Please find every line in the entries below that contains the string "This", and copy it.

......

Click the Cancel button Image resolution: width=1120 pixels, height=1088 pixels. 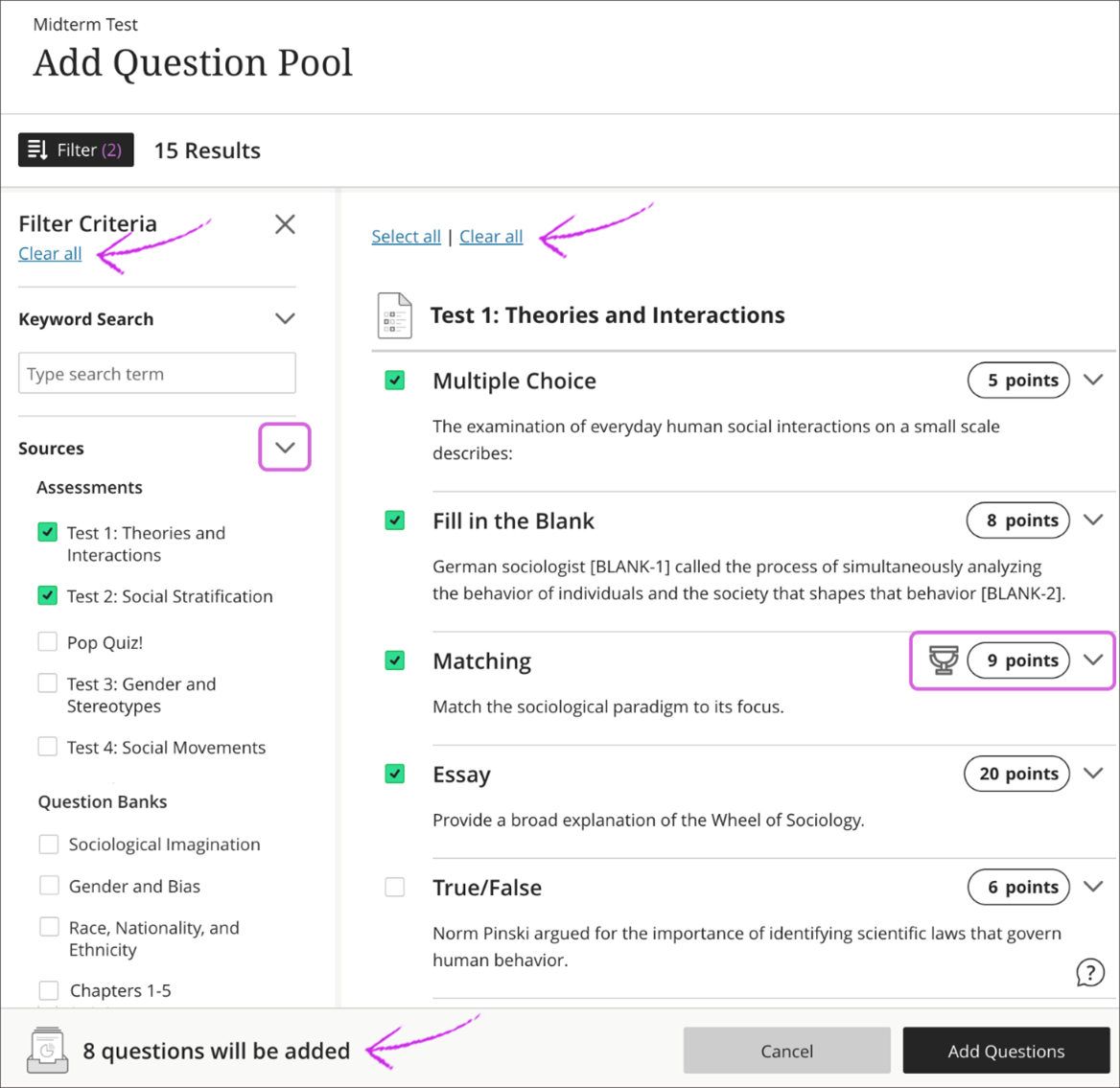click(786, 1051)
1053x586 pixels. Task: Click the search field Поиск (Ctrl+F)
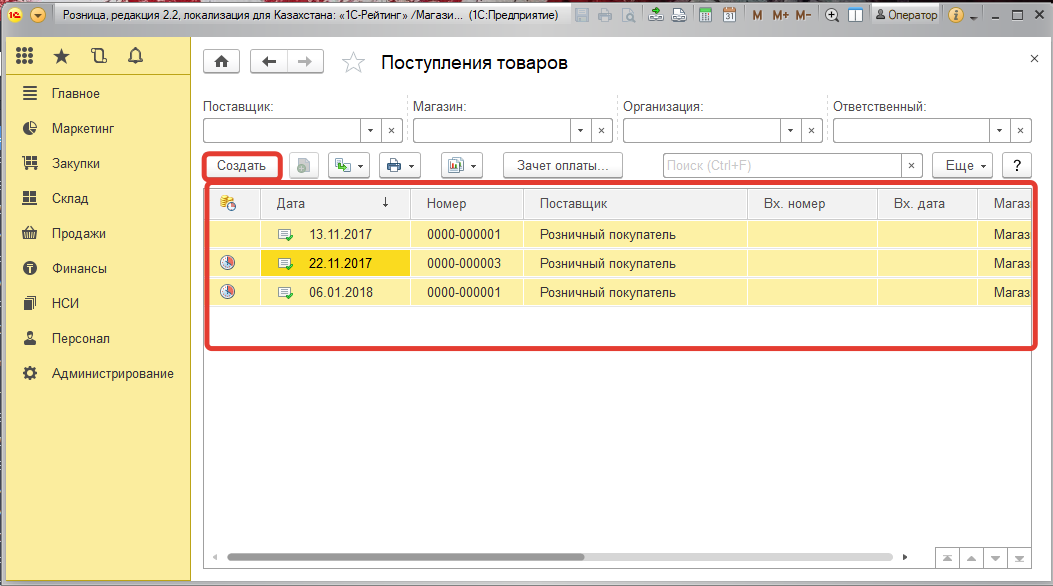pyautogui.click(x=782, y=166)
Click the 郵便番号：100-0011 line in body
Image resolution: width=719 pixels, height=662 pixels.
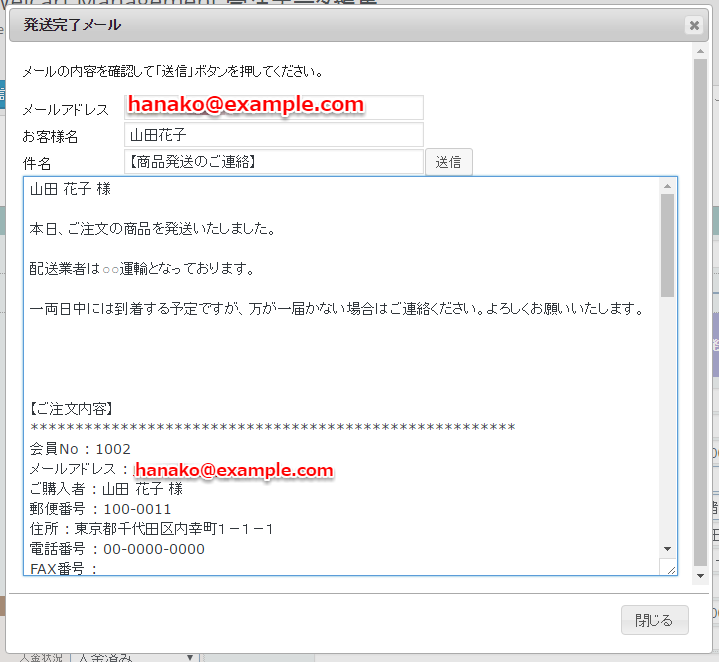pos(100,509)
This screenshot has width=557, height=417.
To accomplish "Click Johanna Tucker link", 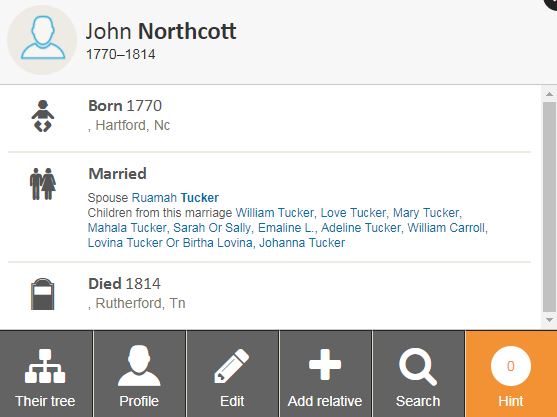I will (302, 243).
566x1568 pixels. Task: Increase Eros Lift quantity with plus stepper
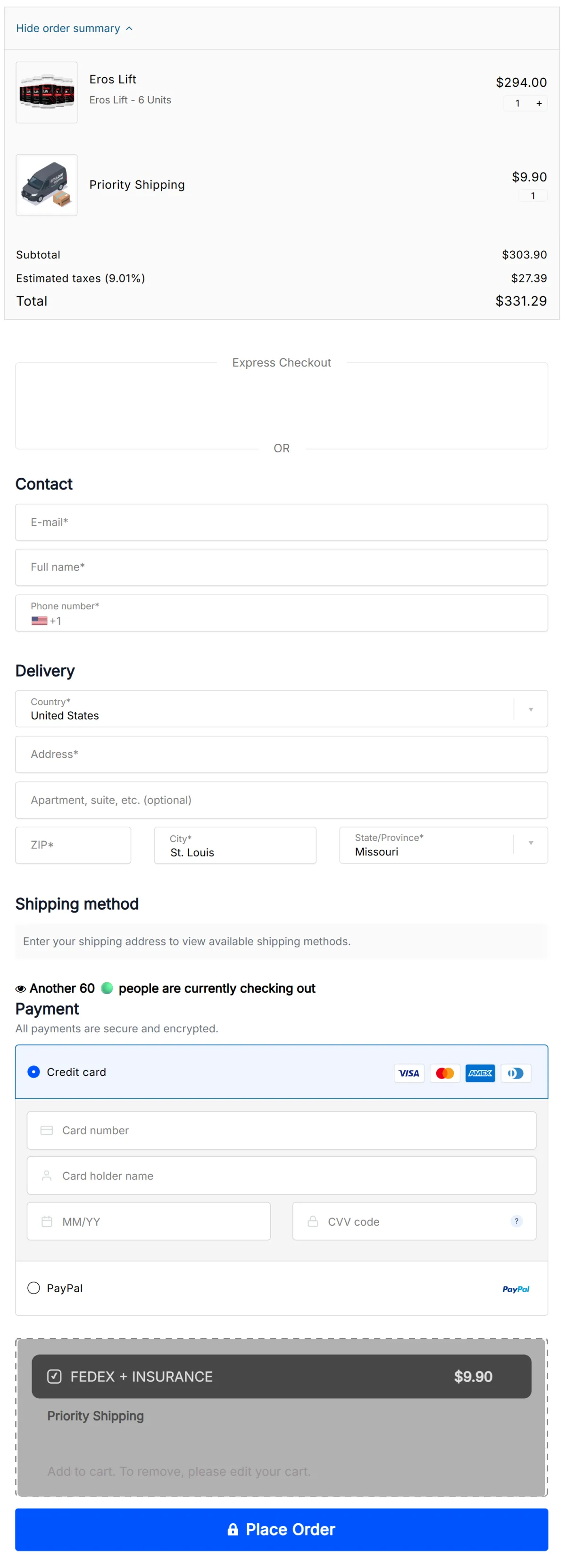(x=538, y=103)
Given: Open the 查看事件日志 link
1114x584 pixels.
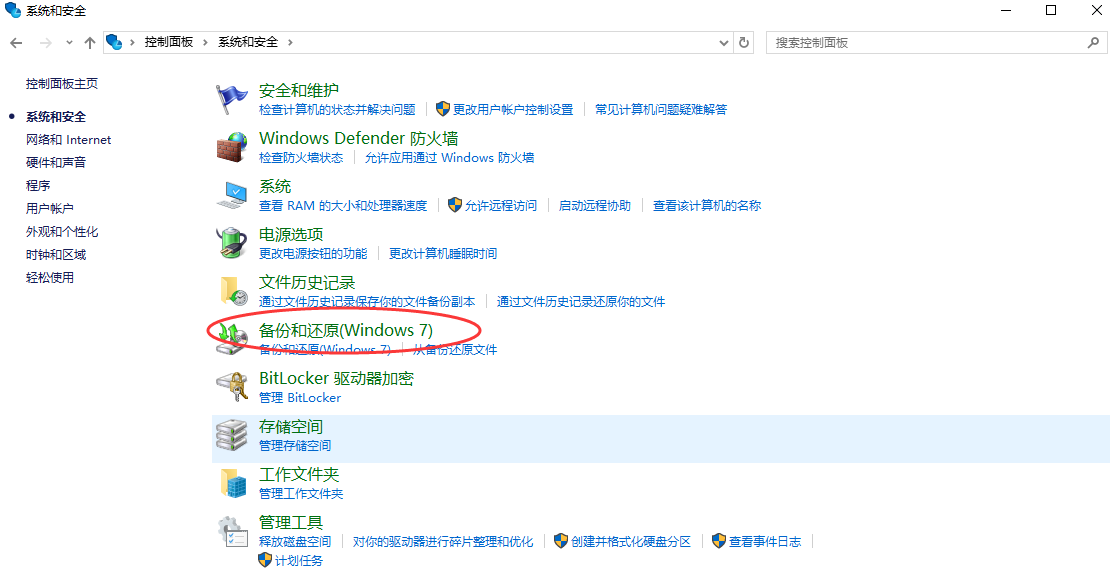Looking at the screenshot, I should click(x=766, y=541).
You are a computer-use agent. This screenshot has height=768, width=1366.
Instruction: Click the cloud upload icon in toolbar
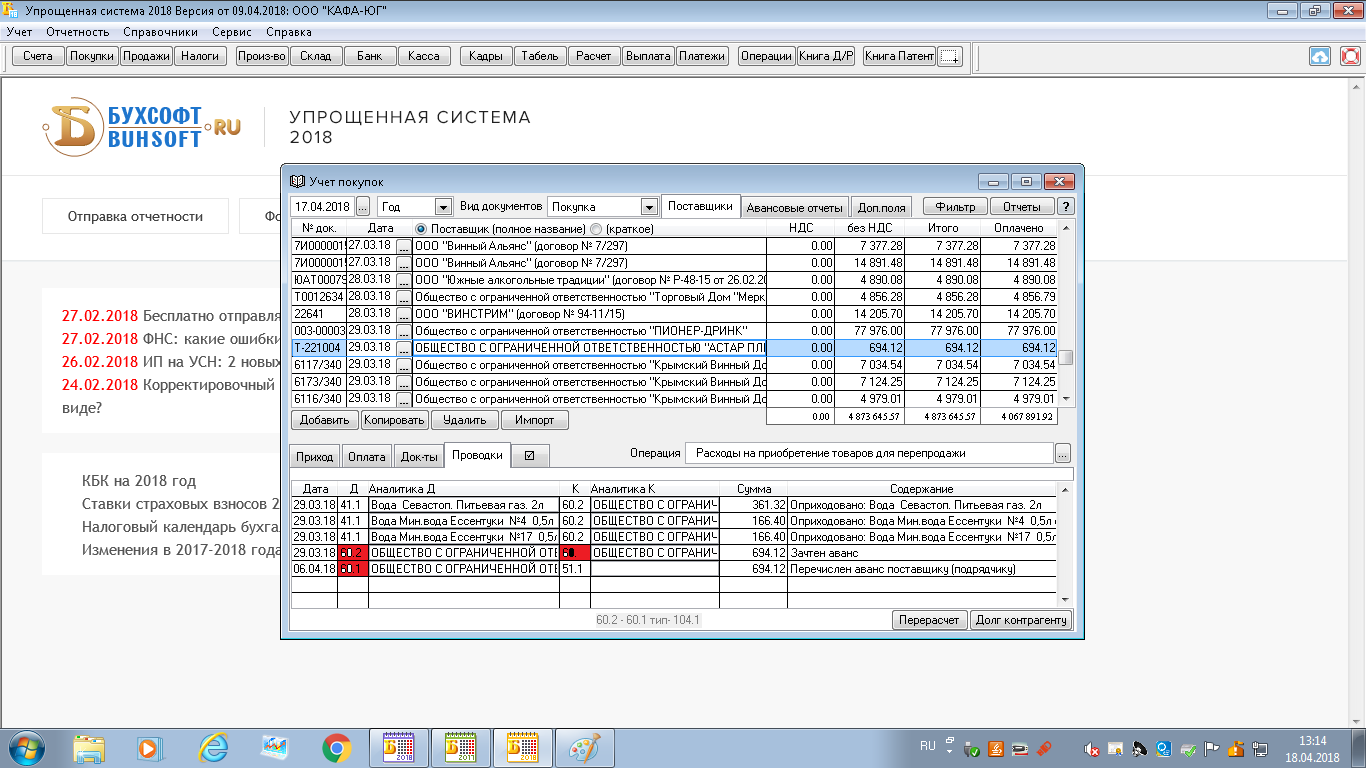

......

| Task solution |
This screenshot has width=557, height=417.
You are a computer-use agent. This screenshot has height=768, width=1366.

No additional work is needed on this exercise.